McCorvey zog deswegen 1970 vor Gericht. Konkret verklagten ihre Anwältinnen Linda Coffee und Sarah Weddington den Staatsanwalt von Dallas, Henry Wade. Die Anwältinnen argumentierten, dass das texanische Recht gegen die US-Verfassung verstoße. Der Fall landete schließlich vor dem Supreme Court.

Das Urteil

Nach zwei Anhörungen gab der Supreme Court am 22. Januar 1973 das Urteil "Roe v. Wade" (für "Roe versus Wade", "Roe gegen Wade", häufig kurz "Roe") bekannt. Mit einer Mehrheit von sieben zu zwei Richtern erklärte der Gerichtshof das texanische Abtreibungsrecht für verfassungswidrig und legalisierte zugleich landesweit Schwangerschaftsabbrüche.

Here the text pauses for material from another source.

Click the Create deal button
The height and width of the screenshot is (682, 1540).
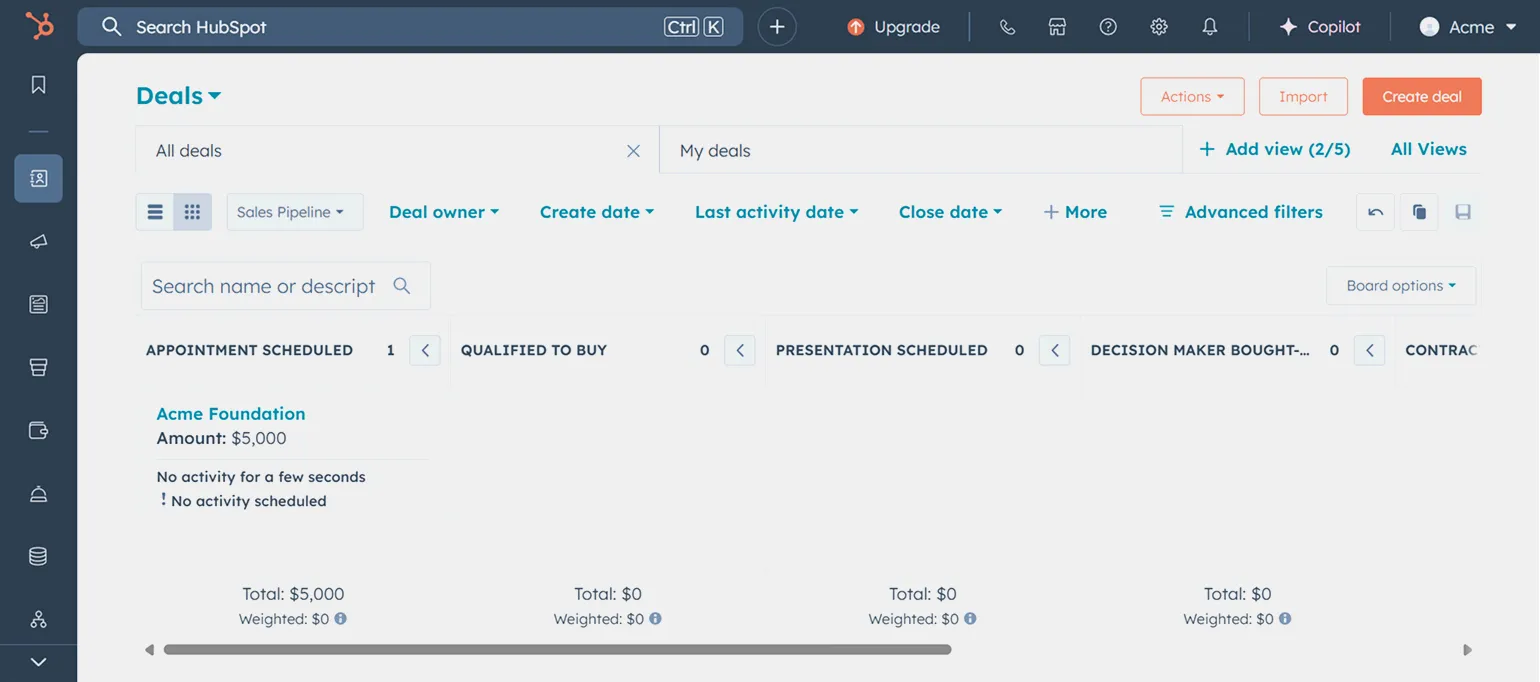pos(1421,97)
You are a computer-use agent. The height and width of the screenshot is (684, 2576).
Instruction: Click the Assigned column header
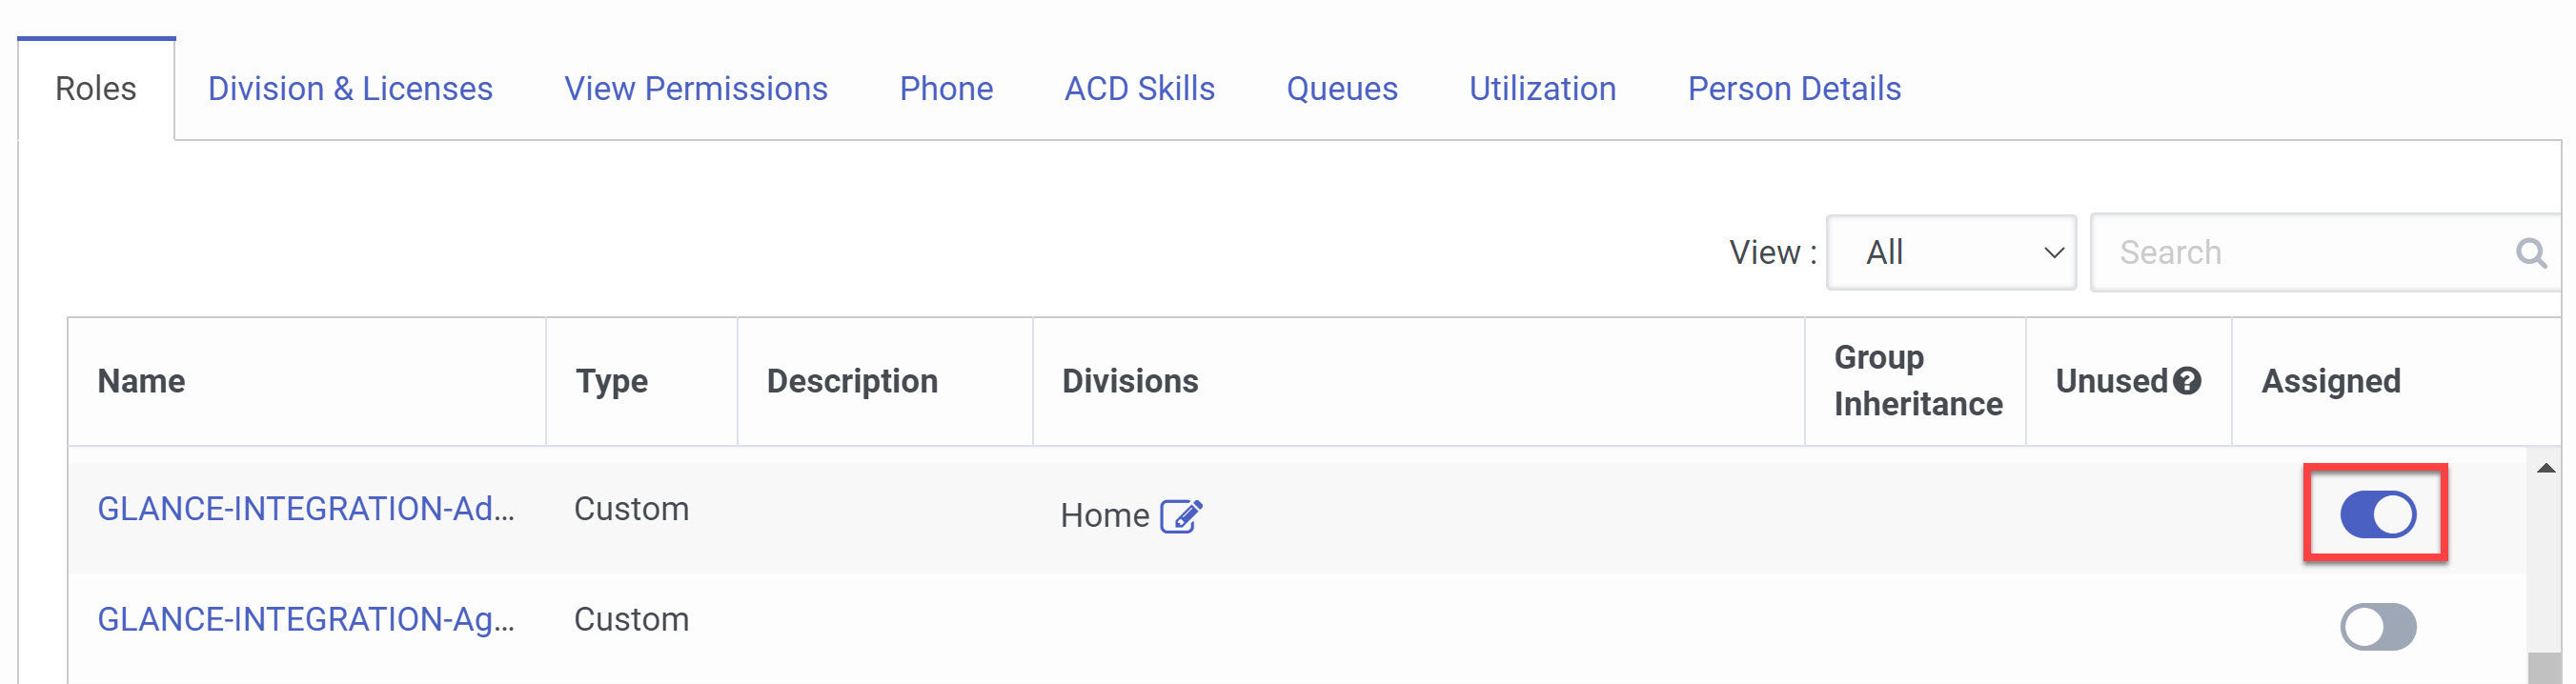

Verfassungsrichter Harry Blackmun, der das Urteil schrieb, begründete die Entscheidung mit einem "Recht auf Privatsphäre", das er aus der US-Verfassung ableitete. Dieses Recht sei "weit genug gefasst, um die Entscheidung einer Frau zu umfassen, ob sie ihre Schwangerschaft beenden will oder nicht".

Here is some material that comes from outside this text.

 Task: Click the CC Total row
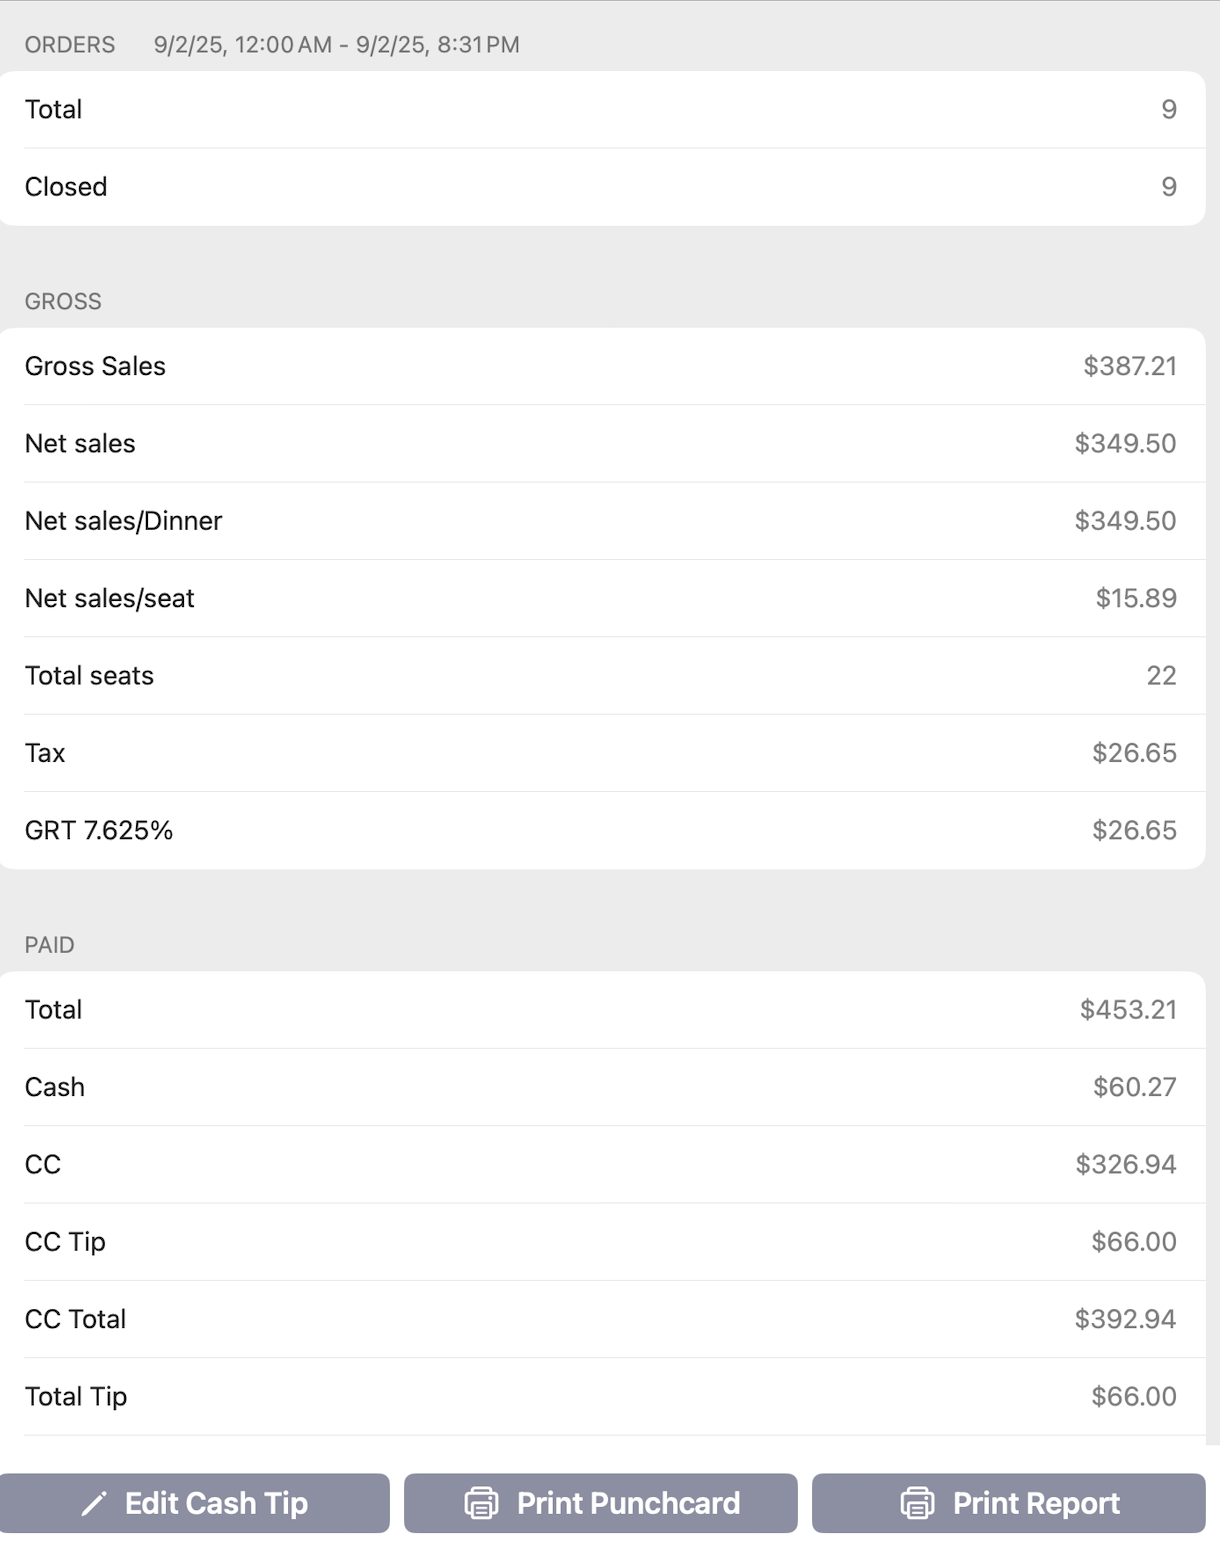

Dieses Recht sei aber "nicht absolut", sondern unterliege "Beschränkungen", heißt es in dem Urteil. "An einem gewissen Punkt überwiegt das Interesse des Staates zum Schutz von Gesundheit, medizinischen Standards und ungeborenem Leben." Als Richtlinie wurde festgehalten, dass Abtreibungen grundsätzlich so lange erlaubt sind, bis der Fötus außerhalb des Mutterleibs lebensfähig wäre. Das ist etwa nach 24 Schwangerschaftswochen der Fall.

Die Folgen

Die Verfassungsrichter schrieben schon in ihrem Urteil, sie seien sich bewusst, wie "heikel und emotional" das Thema Abtreibung sei. Es gebe "heftige gegensätzliche Ansichten" und "tiefgehende und anscheinend absolute Überzeugungen". Tatsächlich blieb das Abtreibungsrecht in den USA eines der umstrittensten gesellschaftspolitischen Themen. Konservative Politiker und Abtreibungsgegner setzten sich zum Ziel, "Roe" rückgängig zu machen.

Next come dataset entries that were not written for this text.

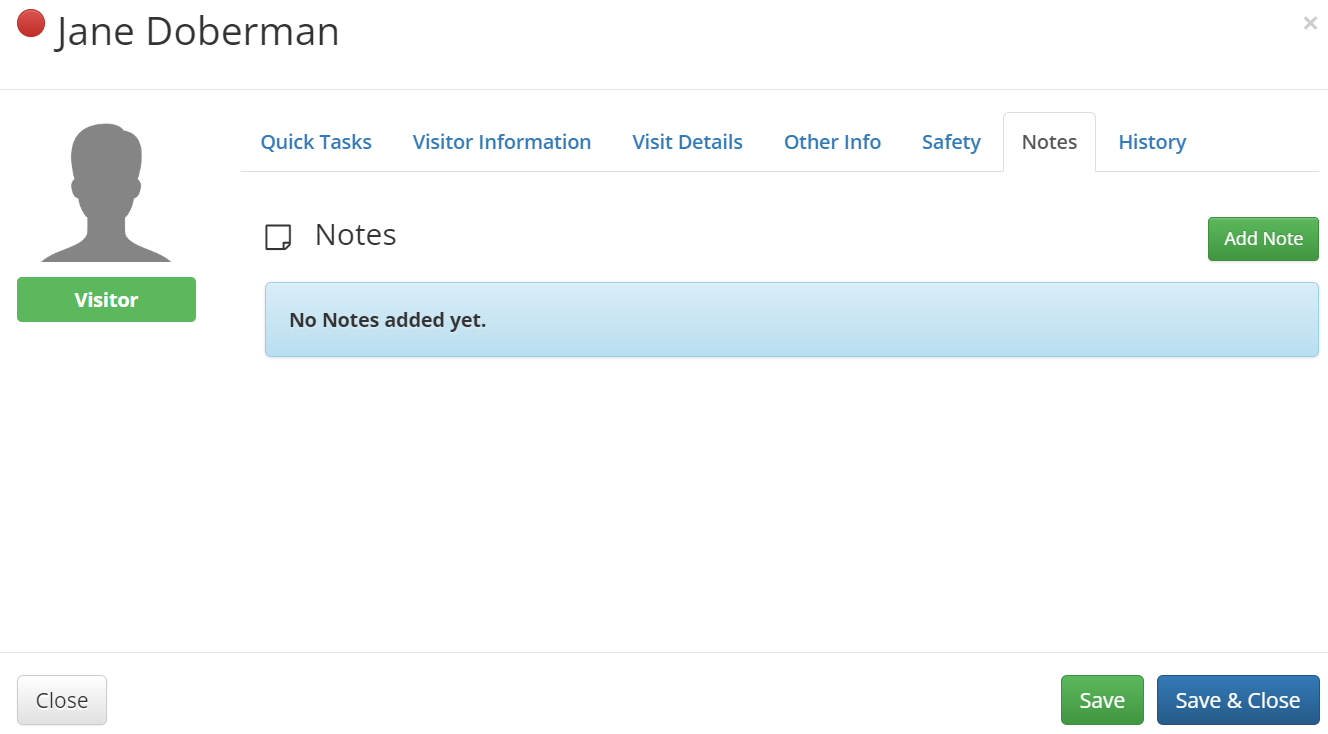Image resolution: width=1328 pixels, height=734 pixels.
Task: View the History tab
Action: 1152,142
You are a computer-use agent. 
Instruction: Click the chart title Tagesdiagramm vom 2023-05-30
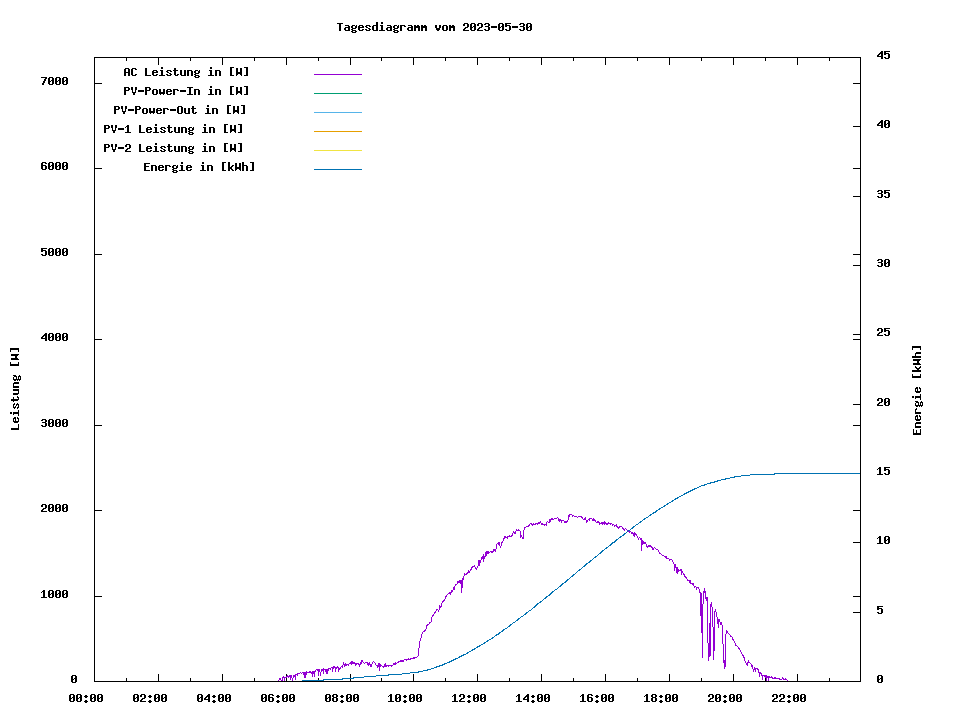pos(434,27)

Das Urteil wurde vom Supreme Court aber mehrfach im Grundsatz bestätigt, unter anderem mit dem Urteil "Planned Parenthood v. Casey" aus dem Jahr 1992. Schon damals wäre "Roe" beinahe gekippt worden, ein konservativer Verfassungsrichter wechselte aber letztlich die Seite und trug damit zum Erhalt des Grundsatzurteils bei.

Die rechtliche Auseinandersetzung um ein 2018 beschlossenes Abtreibungsgesetz aus dem Bundesstaat Mississippi, das Schwangerschaftsabbrüche nach der 15. Woche verbietet, führte jetzt zum Ende für "Roe": Es ist dieser Fall, in dem der Supreme Court das fast 50 Jahre alte Grundsatzurteil aufhob.

Das bewegte Leben von Norma McCorvey

McCorvey setzte zwar mit ihrer Klage ein Grundrecht auf Abtreibungen durch - ihr Kind brachte sie aber während des damaligen Rechtsstreits zur Welt und gab es dann zur Adoption frei. Sie machte nach Verkündung des Urteils ihre Identität öffentlich, arbeitete später in einer Abtreibungsklinik und hielt Reden bei Veranstaltungen von Befürwortern des Rechts auf Schwangerschaftsabbrüche.

In den 1990er-Jahren vollzog sie dann eine spektakuläre Kehrtwende: Sie schloss sich christlichen Gruppen an und trat als Abtreibungsgegnerin auf. Kurz vor ihrem Tod 2017 sagte sie in einem Interview, ihr angeblicher Gesinnungswandel habe in Wirklichkeit finanzielle Gründe gehabt - sie sei von Abtreibungsgegnern bezahlt worden. "Ich habe ihr Geld genommen und sie haben mich vor die Kamera gestellt und mir gesagt, was ich sagen soll. Und das habe ich dann gesagt."